CogitoErgoSometimes · 25/01/2014 18:09

"The problem comes when one or other of you suddenly does want to have sex, but with someone else"

That's not the case here. This isn't a mutually agreed sexless marriage. The DH wants sex and the OP finds him repellent.

Handywoman · 25/01/2014 18:10

My STBXH was miserable, angry and unengaged with the life and growth of our kids and anything to do with running a household. He watched family life from the comfort of a sofa. Although I spelt it out on more than one occasion nothing changed. By the time I kicked him out there was no love left for him. The constant feelings of disappointment in him as a Dad and resentment toward him as a 'partner' chipped away at our marriage until there was nothing left. Like your H he said all the right things but it was not enough.

perfectstorm · 25/01/2014 20:45

When you say you want him to pick a job, do you mean he isn't working? And he doesn't do anything with or for the kids, and he's grumpy? And if you spent 8 years pregnant and/or lactating, I'm assuming you have at least 3 kids? Can I ask if you have a paid job as well? But SAHM or WOTHM, 3 kids close in age is a huge amount of work. It takes 2 people to carry the weight without strain and stress, IMO.

It sounds like he wants you, but not adult responsibilities or parenthood - is that an unfair interpretation?
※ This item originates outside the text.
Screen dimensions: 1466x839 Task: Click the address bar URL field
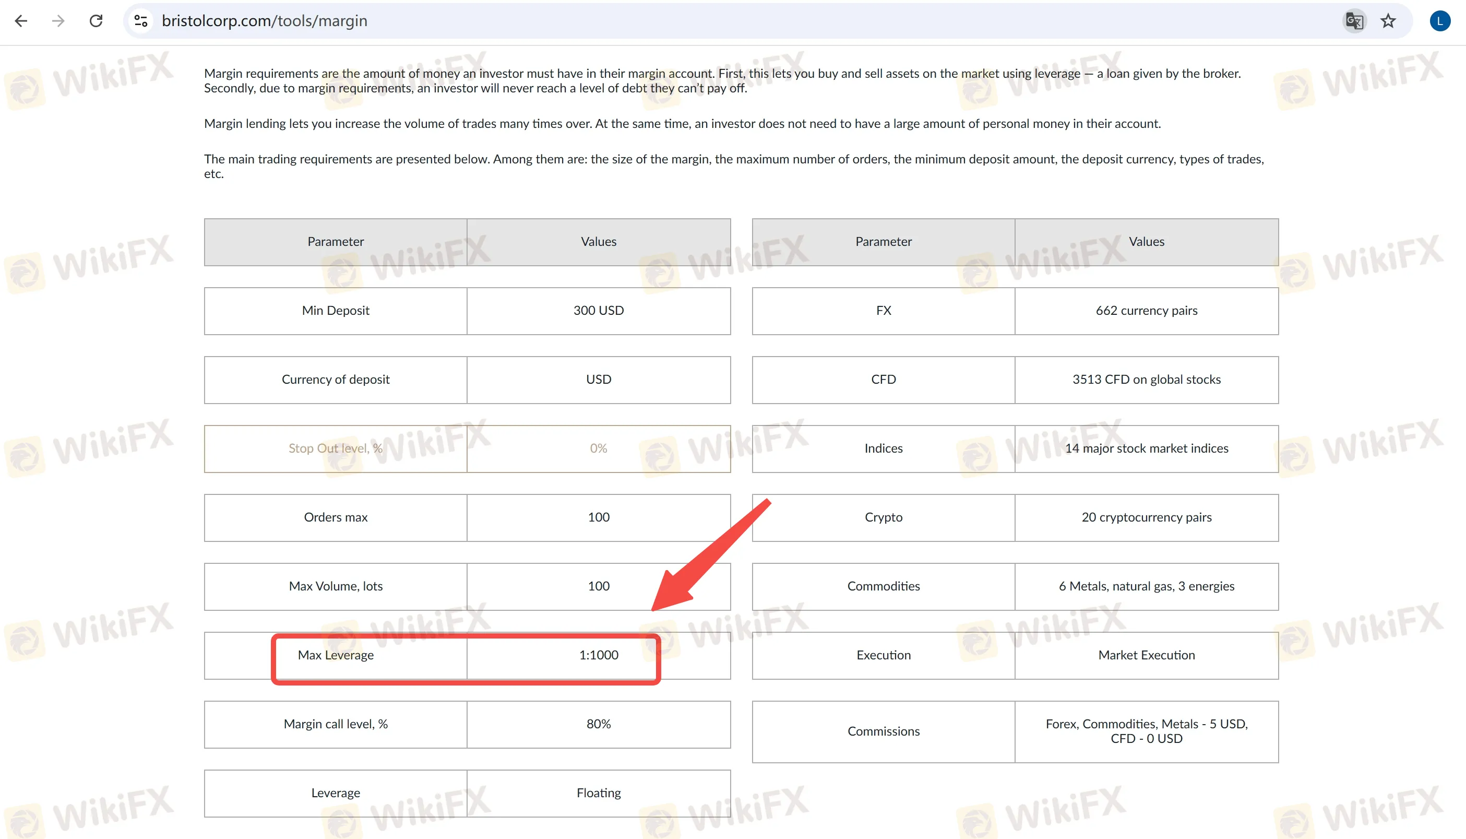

I read once that the biggest possible killer of emotional intimacy is when a parent is disinterested in the kids. My own marriage was under a lot of strain the first year of DS' life because my husband wasn't really interested. He fell in love with him after that and the marriage actually improved over how it had been pre-kids, but DH also pulled a huge amount of weight in terms of play with DS and focus on him, and he worked very long hours and still tried to ensure he wasn't adding to my workload with any laundry etc of his, because he realised it was bloody hard work (terrible sleeper, and I did all the nights as well as the days). To be blunt I wouldn't feel desire for a man who had checked out of fatherhood in practical and financial terms, either. I would feel very distant from him. And I agree that if he does still love you, then for things to have a hope in hell of improving counselling would be a very good first step indeed, as long as you saw someone competent. (Sadly I've heard a lot of poor reports on MN about Relate people, who apparently rather often think a marriage should be sustained at all costs - regardless of whether that cost is all being paid by one side.)

It is really hard, I think, for both sides of this scenario. I know DH has talked more recently about how fatherhood came as a colossal shock to him, because I changed so much in that year and he didn't feel any connection to the baby who had upended his life and cost a fortune while removing almost all his previous sources of joy. He had to come to see DS as a source of even greater joy, which he has, but if your DH hasn't, then he needs to wake up to the fact he has to try to bond with them more, and only time with them can do that. Right now what you are describing sounds a horrible cycle.